Page text:

◆ ◆ ◆ ◆ ◆

Skip to main content Skip to secondary navigation
Main content start

AI could help radiologists interpret mammograms more accurately

Breast cancer experts try to detect the earliest signs of a tumor growing, while minimizing false alarms. A new computer model could help them walk that line.

Researchers are using machine learning systems to help ensure that women get early, accurate breast cancer diagnoses. | iStock/Dániel Balogh

Researchers are using machine learning systems to help ensure that women get early, accurate breast cancer diagnoses. | iStock/Dániel Balogh

It is a question many women ask: How often and how early should they get mammograms?

While breast cancer screening can save lives by spotting and treating malignant tumors before they get out of control, roughly half of women who get annual mammograms over a 10-year period will get at least one false-positive result, according to the American Cancer Society. Those false alarms create unnecessary stress and anxiety, which can last long after the initial scare is over, and add costs for follow-up exams and biopsies.

Now a team led by Ross Shachter, associate professor of management science and engineering, and Daniel L. Rubin, professor of biomedical data science, of radiology, and of medicine, has used artificial intelligence to develop a system that could one day help radiologists diagnose mammograms more accurately. They describe their approach in a paper co-authored with Jiaming Zeng, currently a doctoral student in management science and engineering at Stanford; Francisco Gimenez, PhD alumnus in biomedical informatics; and mammography expert Elizabeth S. Burnside at the University of Wisconsin School of Medicine. The team used machine learning, an artificial intelligence technique, to analyze 112,000 mammography screenings done by 13 radiologists at two university medical centers. The data included detailed observations of each mammogram, as well as a description of each patient’s risk factors, and follow-up information on whether each patient actually did or did not have cancer. Through repeated analyses, the computational system gradually created a model for making a breast cancer diagnosis based on the probability that the observed features on a mammogram indicate malignancy.

◆ ◆ ◆ ◆ ◆

Given data:
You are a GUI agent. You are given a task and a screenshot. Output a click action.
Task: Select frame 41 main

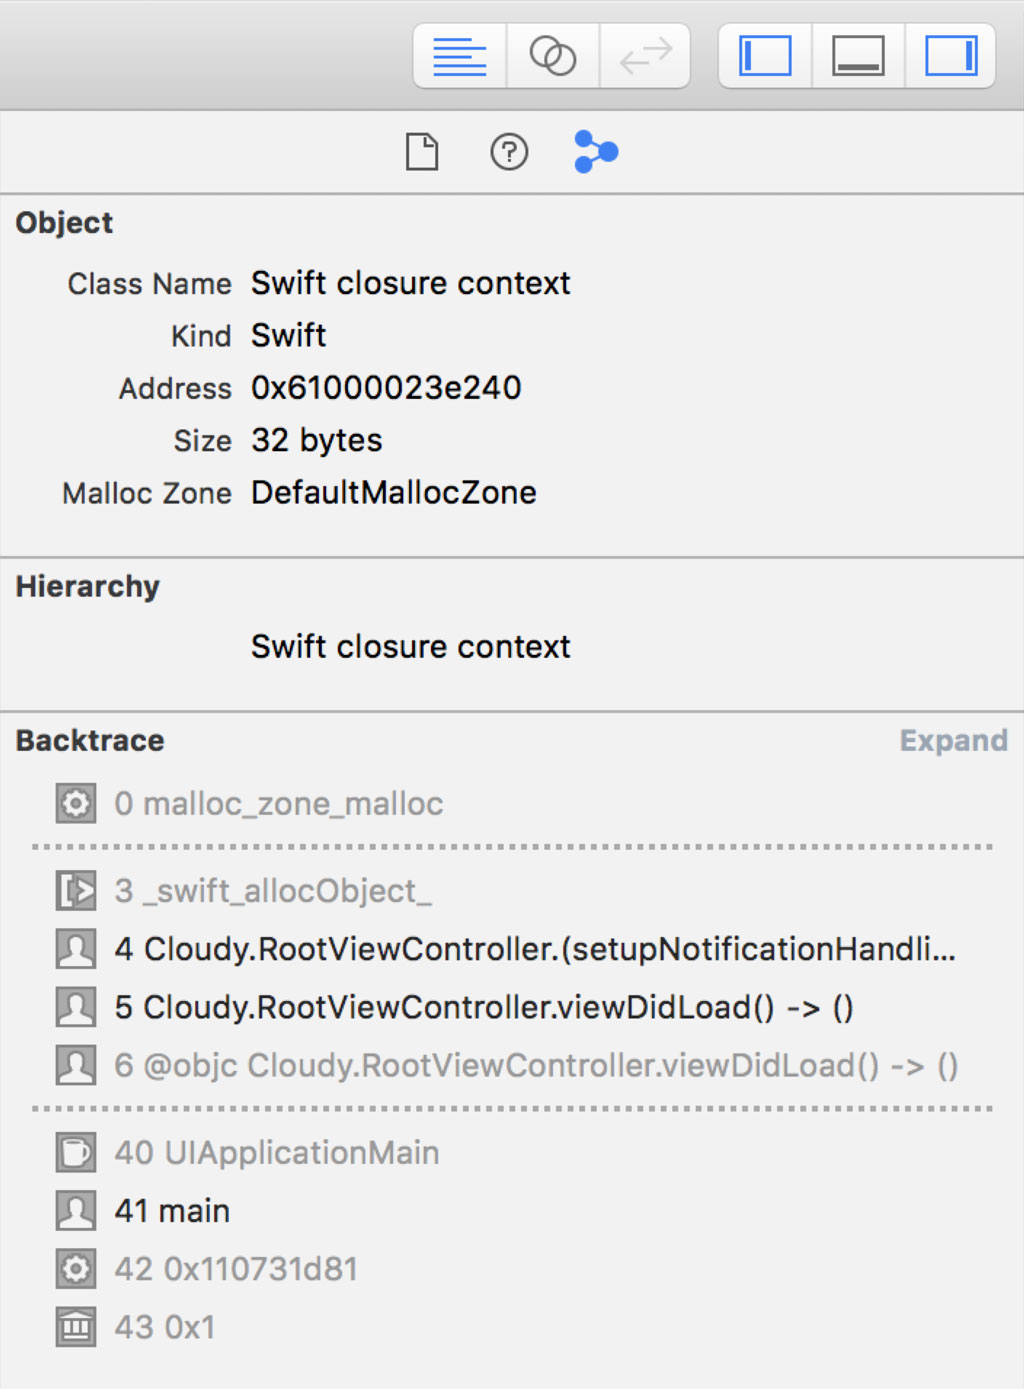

◆ ◆ ◆ ◆ ◆

Problem set:
#1 According to the article on AI and mammograms, how many mammography screenings did the team analyze?
#2 Revise the stretch of the article on AI and mammograms from "Skip to main" through "walk that line.", with "false alarms" replaced by "false positives".

Solution set:
#1 112,000 screenings.

#2
Skip to main content Skip to secondary navigation
Main content start

AI could help radiologists interpret mammograms more accurately

Breast cancer experts try to detect the earliest signs of a tumor growing, while minimizing false positives. A new computer model could help them walk that line.